About this task:
Copy out the lines of the records below, and only those lines, from the one with "This screenshot has width=1080, height=567." through the one with "The width and height of the screenshot is (820, 506).", exactly as they appear.

+++ Source records +++

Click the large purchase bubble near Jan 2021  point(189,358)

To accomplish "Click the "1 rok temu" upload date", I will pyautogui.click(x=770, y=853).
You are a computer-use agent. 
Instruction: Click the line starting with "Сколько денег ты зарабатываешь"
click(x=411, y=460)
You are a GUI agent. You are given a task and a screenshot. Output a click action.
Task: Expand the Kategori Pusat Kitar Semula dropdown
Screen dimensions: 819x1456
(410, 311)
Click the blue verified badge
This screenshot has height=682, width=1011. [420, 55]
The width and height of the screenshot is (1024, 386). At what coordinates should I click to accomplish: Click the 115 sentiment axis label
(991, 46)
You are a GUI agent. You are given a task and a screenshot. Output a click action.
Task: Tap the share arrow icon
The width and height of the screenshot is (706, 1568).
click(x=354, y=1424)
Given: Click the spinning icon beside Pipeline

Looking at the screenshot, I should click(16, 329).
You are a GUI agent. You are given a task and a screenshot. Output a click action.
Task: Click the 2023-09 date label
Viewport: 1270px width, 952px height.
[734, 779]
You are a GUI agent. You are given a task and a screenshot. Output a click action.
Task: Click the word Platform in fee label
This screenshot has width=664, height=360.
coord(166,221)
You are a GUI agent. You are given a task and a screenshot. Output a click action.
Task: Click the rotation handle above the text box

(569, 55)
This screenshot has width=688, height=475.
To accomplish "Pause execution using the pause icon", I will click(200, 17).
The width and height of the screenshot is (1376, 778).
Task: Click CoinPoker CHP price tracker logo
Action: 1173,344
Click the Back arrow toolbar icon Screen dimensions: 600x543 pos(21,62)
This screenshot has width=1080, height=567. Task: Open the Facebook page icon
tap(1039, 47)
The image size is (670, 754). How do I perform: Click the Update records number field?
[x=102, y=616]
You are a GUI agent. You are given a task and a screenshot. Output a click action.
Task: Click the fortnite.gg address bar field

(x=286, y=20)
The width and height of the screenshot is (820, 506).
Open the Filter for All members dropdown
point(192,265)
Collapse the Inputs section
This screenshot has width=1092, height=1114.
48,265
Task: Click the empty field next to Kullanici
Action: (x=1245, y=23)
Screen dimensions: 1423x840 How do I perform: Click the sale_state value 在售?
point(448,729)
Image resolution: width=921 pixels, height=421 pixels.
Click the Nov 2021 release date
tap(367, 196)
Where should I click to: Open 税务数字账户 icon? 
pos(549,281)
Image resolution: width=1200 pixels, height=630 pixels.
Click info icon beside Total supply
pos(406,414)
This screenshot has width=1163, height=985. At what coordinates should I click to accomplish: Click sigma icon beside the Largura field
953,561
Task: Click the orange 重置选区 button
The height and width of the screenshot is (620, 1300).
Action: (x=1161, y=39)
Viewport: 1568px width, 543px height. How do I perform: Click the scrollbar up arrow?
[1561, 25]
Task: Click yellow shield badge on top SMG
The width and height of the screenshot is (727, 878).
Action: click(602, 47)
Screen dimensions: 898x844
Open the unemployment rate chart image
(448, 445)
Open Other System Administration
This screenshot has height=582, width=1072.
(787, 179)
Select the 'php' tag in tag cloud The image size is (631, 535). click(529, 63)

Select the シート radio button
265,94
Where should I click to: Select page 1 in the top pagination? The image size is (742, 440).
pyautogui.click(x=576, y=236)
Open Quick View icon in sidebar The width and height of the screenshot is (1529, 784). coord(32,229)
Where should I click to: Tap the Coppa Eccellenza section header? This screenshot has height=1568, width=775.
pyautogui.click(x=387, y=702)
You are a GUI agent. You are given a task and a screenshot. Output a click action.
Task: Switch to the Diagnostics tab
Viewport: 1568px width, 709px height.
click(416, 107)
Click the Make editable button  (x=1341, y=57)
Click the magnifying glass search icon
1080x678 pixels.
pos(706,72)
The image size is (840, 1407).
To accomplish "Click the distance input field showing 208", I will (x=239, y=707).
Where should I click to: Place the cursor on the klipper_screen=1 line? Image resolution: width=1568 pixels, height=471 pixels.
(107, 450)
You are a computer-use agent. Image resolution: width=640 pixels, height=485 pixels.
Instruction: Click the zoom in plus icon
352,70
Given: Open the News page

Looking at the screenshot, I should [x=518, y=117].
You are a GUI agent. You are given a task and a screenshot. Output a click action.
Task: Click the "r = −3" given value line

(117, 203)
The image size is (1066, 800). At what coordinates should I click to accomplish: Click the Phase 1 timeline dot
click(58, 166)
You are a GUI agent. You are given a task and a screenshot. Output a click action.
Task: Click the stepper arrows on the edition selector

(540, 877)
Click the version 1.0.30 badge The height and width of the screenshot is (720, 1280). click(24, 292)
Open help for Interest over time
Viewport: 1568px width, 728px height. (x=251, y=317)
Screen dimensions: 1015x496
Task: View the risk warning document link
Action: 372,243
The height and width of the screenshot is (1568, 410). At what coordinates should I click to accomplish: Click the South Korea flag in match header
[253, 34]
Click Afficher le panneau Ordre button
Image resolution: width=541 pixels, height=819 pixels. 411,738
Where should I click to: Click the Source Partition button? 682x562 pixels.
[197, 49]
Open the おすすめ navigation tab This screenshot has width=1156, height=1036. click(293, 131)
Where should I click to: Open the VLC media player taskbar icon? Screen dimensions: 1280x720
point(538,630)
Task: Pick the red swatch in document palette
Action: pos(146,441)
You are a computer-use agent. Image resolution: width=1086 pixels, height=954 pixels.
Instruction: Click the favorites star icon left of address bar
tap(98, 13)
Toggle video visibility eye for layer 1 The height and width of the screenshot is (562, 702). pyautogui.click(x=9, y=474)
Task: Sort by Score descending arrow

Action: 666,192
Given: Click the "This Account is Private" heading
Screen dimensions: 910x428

+++

Exercise answer:
This screenshot has width=1080, height=567. Task: Open the Facebook page icon
tap(1039, 47)
The image size is (670, 754). How do I perform: Click the Update records number field?
[x=102, y=616]
You are a GUI agent. You are given a task and a screenshot. Output a click action.
Task: Click the fortnite.gg address bar field

(x=286, y=20)
The width and height of the screenshot is (820, 506).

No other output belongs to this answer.